After evaluating the important factors affecting on Turkish students’ science achievement, it could be found 
that family wealth, adaption of instruction, environmental awareness, epistemological beliefs and internet and 
computer technology (ICT) resources were important factors that had a significant impact on students’ science 
achievement (Geske & Kangro, 2002; Ozdem, Cavas, Cavas, Cakiroglu, & Ertepinar, 2010; Zahorec, Haskova, Munk, 
& Bilek, 2013; Henno & Reiska, 2013; Rannikmde, 2016). In this research, these variables should be higher than 
0.7275, 0.3816, 0.1184, 1.5276 and 0.4459, respectively in order to reach a high level of science achievement. 
When the results of MARS for Singapore examined, it was revealed that index of economic, social and cultural 
status, environmental awareness, enjoyment of science, ICT available at school index and students’ perceived 
autonomy related to ICT use variables should be higher than 1.6073, 0.3361, 1.0286, 6.000 and 1.515, respectively 
in order to reach high level of science achievement. 

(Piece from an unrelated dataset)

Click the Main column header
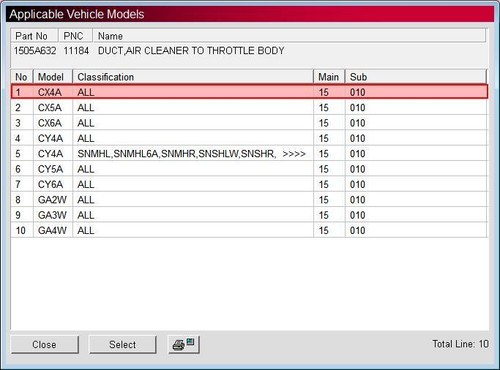Image resolution: width=500 pixels, height=370 pixels. [329, 77]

According to the research findings, MARS was outperformed CART in terms of predicting students’ science 
achievement. The performance analysis indicated that MARS had the highest coefficient of determination with 
the value of 42% in Turkey and 55% in Singapore. 


Conclusions 


In overview, science achievement is critical for developing science literacy which is explored by PISA surveys. 
It is assessed the students’ science knowledge as well as what they can do and how they can apply scientific 
knowledge in real life. According to the results of PISA 2015, it has been concluded that science achievement of 
Turkish students is lower than the OECD average. Therefore, it is necessary to explore how to develop scientific 
literacy. 

It was determined that environmental optimism had a positive significant effect on students’ science 
achievement. The government should be able to support people with high levels of knowledge about envi- 
ronmental awareness to provide training or workshop. In addition, these people can be invited as a speaker 
in high schools’ or companies’ training programs in order to increase environmental awareness. Providing in- 
service training to teachers and educators or preparing a public service announcement could be another way 
to promote environmental knowledge. 

Home possessions were the second important factor that had a significantly positive effect on students’ 
achievement. When the sub-criteria of home possessions are considered, it can be said that it is really hard to 
increase students’ home possessions score in a short time. However, parents should provide their children with 
a desk to study at and a quiet place to study. Also, it is critical for developing students’ science achievement that 
students have a computer with an internet access in both their home and school. Since providing a computer 
and an internet access are a budgeting issue for parents, the government should support schools to set up at 
least one computer laboratory with an internet access. 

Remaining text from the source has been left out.